-- Opening Marker --

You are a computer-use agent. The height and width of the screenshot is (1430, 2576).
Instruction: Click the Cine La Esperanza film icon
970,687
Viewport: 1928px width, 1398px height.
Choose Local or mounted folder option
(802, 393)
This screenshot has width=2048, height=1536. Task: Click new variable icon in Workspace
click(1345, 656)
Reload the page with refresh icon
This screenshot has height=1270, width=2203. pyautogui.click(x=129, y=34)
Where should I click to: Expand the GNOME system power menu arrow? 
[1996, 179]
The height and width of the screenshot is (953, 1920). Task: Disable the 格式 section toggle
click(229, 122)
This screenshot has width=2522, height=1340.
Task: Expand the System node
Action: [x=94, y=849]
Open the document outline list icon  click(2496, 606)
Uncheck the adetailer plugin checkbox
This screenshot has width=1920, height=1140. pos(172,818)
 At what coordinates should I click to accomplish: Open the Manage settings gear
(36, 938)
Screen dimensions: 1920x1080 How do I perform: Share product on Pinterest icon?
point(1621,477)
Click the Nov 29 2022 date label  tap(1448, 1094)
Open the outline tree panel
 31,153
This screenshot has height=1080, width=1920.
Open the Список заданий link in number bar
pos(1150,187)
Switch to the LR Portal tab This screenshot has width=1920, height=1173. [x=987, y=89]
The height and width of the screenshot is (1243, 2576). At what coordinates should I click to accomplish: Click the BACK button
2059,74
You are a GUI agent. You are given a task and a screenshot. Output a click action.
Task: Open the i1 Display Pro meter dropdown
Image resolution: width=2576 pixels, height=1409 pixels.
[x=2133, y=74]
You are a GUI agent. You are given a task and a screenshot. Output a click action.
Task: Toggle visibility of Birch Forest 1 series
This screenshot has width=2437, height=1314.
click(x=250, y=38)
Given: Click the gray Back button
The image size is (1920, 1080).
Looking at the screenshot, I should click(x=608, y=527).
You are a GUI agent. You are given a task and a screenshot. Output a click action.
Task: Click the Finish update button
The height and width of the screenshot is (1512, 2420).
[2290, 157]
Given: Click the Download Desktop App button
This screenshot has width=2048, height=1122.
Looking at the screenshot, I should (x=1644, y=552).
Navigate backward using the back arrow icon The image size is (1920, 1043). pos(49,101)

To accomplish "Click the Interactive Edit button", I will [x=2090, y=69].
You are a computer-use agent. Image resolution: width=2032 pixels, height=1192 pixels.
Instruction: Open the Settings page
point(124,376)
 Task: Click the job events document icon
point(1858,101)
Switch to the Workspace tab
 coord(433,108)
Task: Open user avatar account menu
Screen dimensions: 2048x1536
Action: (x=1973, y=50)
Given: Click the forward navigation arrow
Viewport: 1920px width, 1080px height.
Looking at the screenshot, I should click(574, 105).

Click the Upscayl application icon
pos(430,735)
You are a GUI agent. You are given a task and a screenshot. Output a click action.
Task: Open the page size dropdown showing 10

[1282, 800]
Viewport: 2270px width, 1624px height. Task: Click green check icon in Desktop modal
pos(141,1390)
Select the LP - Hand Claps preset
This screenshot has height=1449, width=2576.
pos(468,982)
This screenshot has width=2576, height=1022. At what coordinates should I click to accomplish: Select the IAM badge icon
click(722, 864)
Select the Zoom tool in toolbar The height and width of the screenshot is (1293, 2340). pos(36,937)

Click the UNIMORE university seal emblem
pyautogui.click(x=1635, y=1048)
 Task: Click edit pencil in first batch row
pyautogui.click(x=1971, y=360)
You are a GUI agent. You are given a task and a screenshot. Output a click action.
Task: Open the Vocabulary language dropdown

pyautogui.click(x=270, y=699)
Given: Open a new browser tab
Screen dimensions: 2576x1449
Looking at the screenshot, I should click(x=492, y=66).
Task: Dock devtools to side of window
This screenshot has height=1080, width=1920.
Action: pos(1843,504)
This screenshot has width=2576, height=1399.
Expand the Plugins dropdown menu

-- Closing Marker --

For every line in the listing above that contains "computer", copy that line.

_THE ANSWER_:
You are a computer-use agent. The height and width of the screenshot is (1430, 2576).
You are a computer-use agent. Image resolution: width=2032 pixels, height=1192 pixels.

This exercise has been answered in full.